• [EXERCISE]: Aim for an exact copy of the listing, without any images.
::::::::
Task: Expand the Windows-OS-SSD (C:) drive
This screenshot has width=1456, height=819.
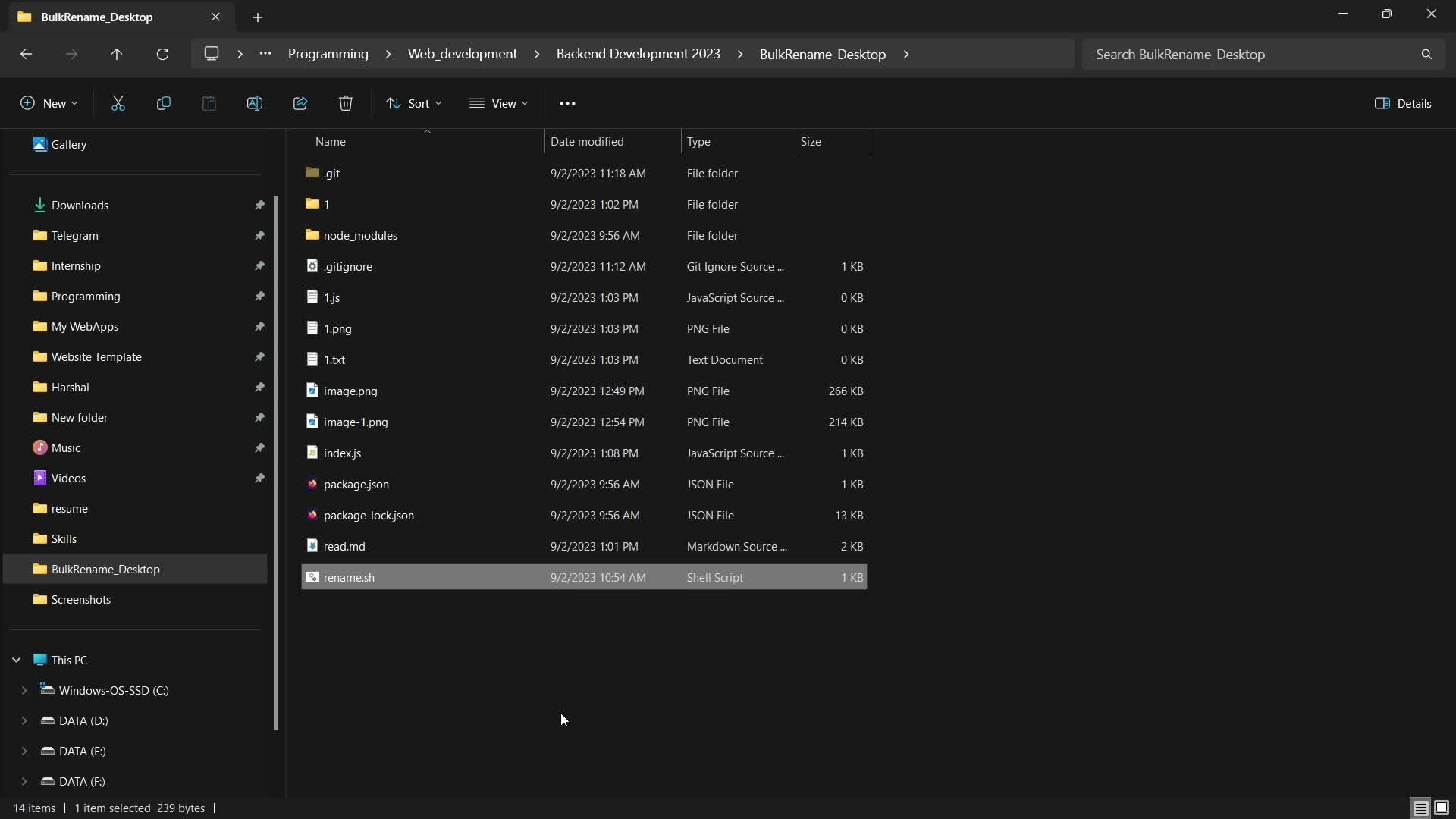Action: tap(24, 690)
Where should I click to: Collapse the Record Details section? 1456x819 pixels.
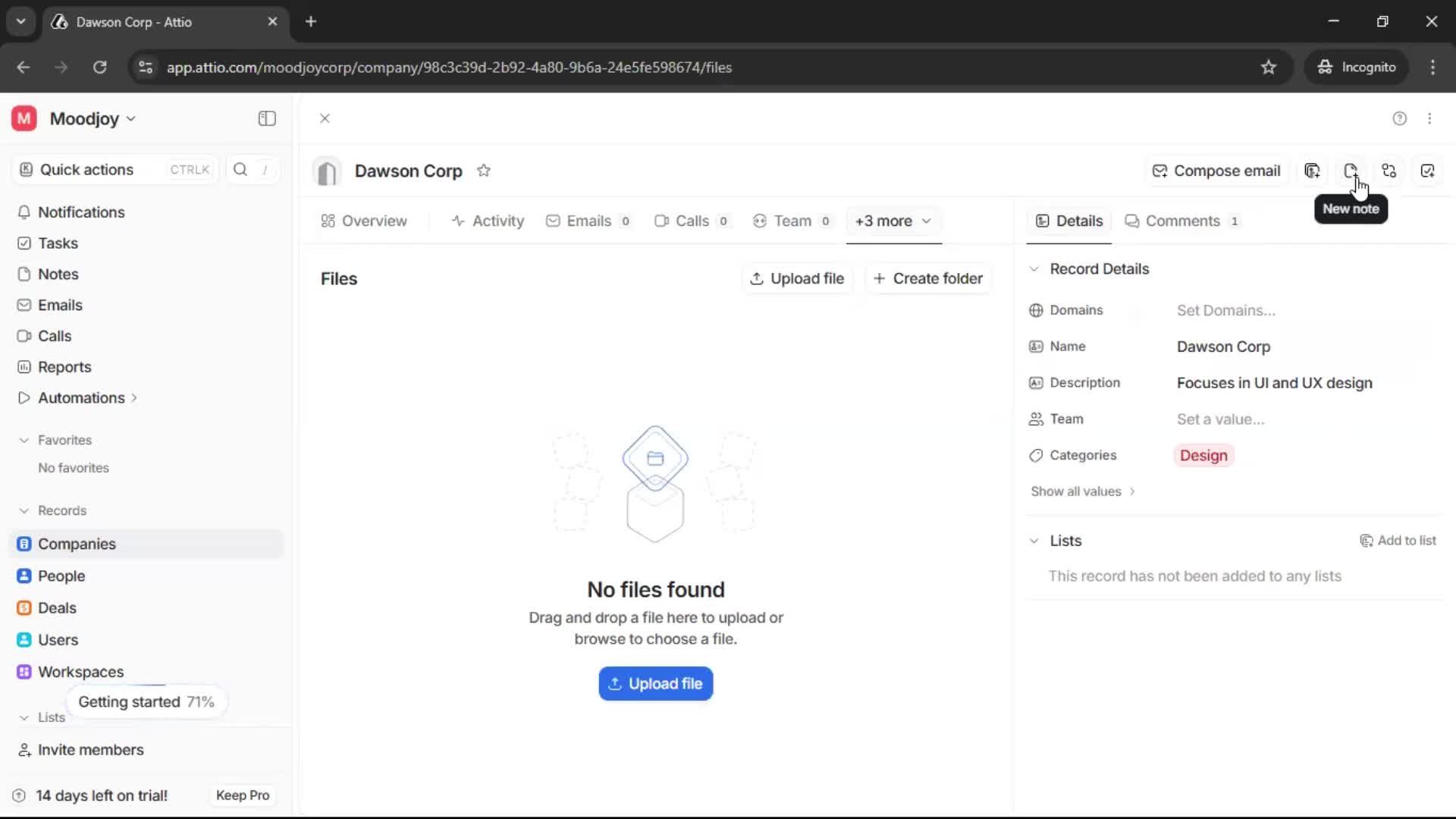pyautogui.click(x=1034, y=268)
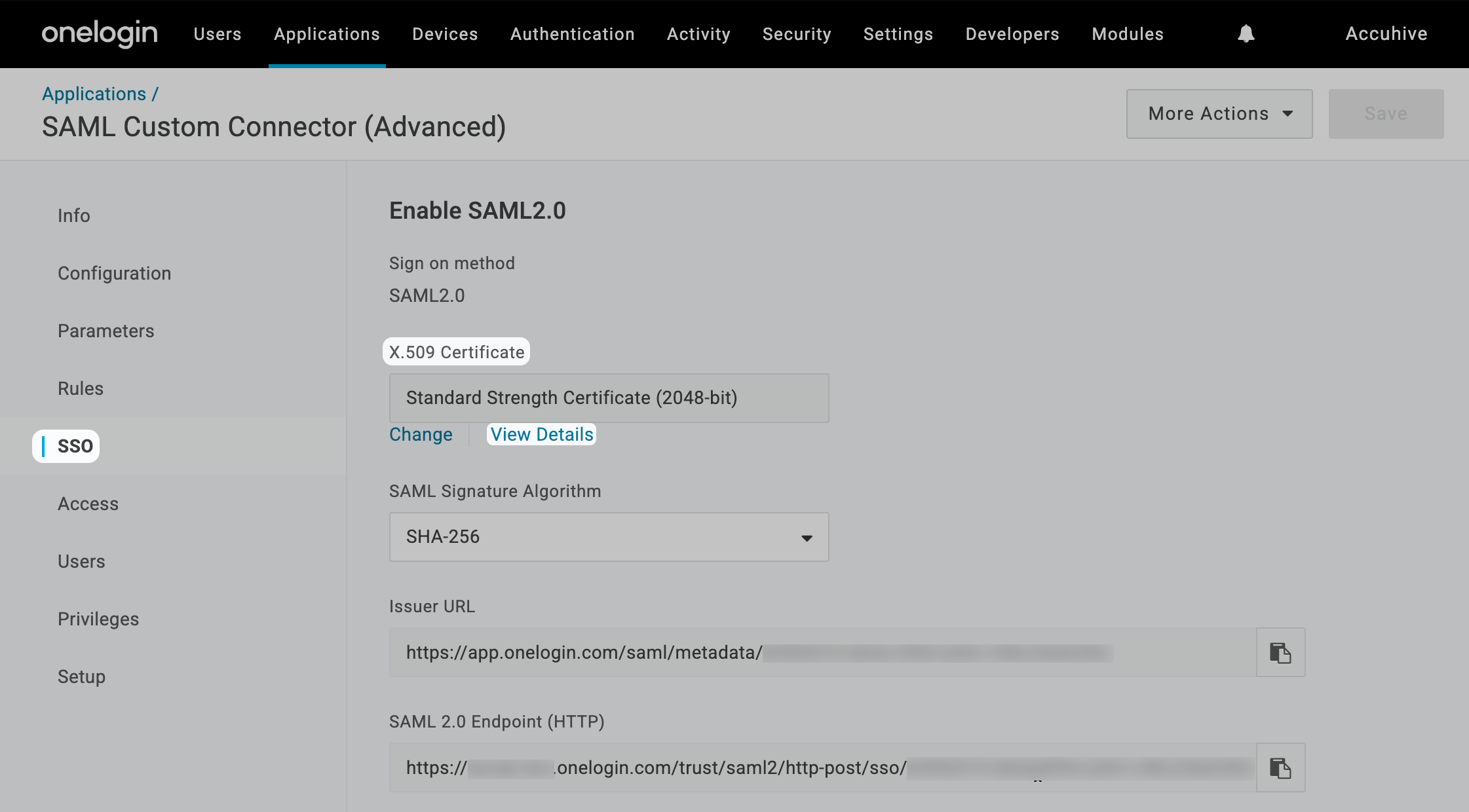
Task: Click the Issuer URL text field
Action: [x=822, y=652]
::::::::
• [EXERCISE ANSWER]:
Task: Expand the Windows-OS-SSD (C:) drive
This screenshot has width=1456, height=819.
Action: tap(24, 690)
Where should I click to: Collapse the Record Details section? 1456x819 pixels.
pyautogui.click(x=1034, y=268)
Task: Click the Issuer URL text field
Action: [x=822, y=652]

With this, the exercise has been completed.